In response to this industry shift, engineers have begun to invest in their own hardware and create do-it-yourself studios to stay afloat.
Chicago was once home to five multi-room staff-based studios in the ‘80s—CRC, Streeterville, Universal, River North and Zenith/DB. Now that number stands at only one, according to Benj Kanters, an associate professor in the Audio Arts and Acoustics Department.
DIY recording with lower equipment overhead has meant that engineers can scrape together a relatively small sum of about $300 to create studios in their apartments. Soundscape Studios, a professional recording studio in Ukrainian Village, started out as a DIY venture, owner Michael Kolar said.
“The most entry-level Pro Tools rig was about $30,000,” Kolar said. “So instead, I started with a TASCAM Portastudio and recorded in the corner of my parents’ garage. That propelled me to make what is now a modernized non-DIY studio.”
While Kolar said the age of DIY recording has shifted what Soundscape provides, studios offering experienced engineers will always have a place to make home recordings sound radio ready.
“We provide a place where people can take their fleshed-out DIY recordings and give them that polished edge,” Kolar said.
Kanters said the DIY revolution has allowed everyone the ability to record, much like how smartphone cameras have disrupted the personal camera industry, he said. This has restructured how people view the professionals and the job they do.
“If you wanted to take pictures, you used to hire a photographer,” Kanters said. “Then Kodak came up with cameras that you can own personally. Now Kodak is gone because it’s all digital. So basically, the same thing has happened [with recording].”
Rob Mefford, senior engineer at Glass Tree Creative, a South Loop recording studio, said he thinks recording at a specially designed studio space with professional engineers takes pressure off musicians by relieving them of technical responsibility.
“The great thing about coming to Glass Tree, or any other professional studio for that matter, “ Mefford said, “is that you can trust the person handling the process and in that sense you can be your truest form as the artist and let someone else be the medium for that.”
Logan Meyer, a senior audio arts and acoustics major with his own home studio, said a technology-geared generation sees in-person, high-end recording studios as “intimidating.”
Meyer said after visiting a well-known downtown recording studio, CRC, he was told that aspiring engineers who interned worked long hours with a lot of drudgery because of the field’s fierce competitiveness.
“They [said], ‘If you want to work in this environment, you have to spend five years sleeping on floors, working doubles on the weekend,’” Meyer said.
While engineers do not have as many traditional staff positions available at high-end studios, they do have the newfound ability to put down a large amount of cash to invest in their own gear and run sessions out of their home or dorm room.

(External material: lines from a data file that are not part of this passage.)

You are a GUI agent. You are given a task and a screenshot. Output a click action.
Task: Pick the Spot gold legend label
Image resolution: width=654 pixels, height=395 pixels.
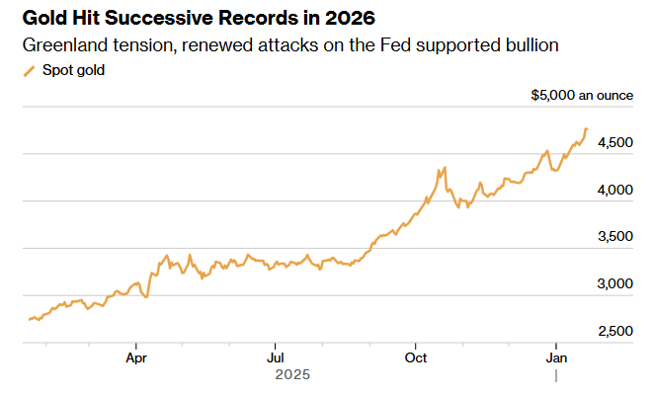74,71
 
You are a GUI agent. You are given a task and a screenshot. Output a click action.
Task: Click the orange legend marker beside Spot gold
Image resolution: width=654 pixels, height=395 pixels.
29,71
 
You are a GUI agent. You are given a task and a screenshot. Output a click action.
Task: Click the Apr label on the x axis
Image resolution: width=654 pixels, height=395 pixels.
137,356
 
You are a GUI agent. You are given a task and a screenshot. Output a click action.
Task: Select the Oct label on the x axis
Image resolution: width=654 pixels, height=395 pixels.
416,356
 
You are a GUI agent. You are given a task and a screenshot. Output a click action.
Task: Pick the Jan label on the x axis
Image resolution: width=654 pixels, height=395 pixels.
556,356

“Studios always have to adapt and overcome,” Kolar said. “At the end of the day the goal of a studio is to serve a young generation of artists. I’ve seen a couple of generations come and they all tackled [the recording process] differently. I feel my job [as an engineer] is to help facilitate and elevate what they’re doing rather than enforce the doctrine of how records were made at the time of when I was a young person.”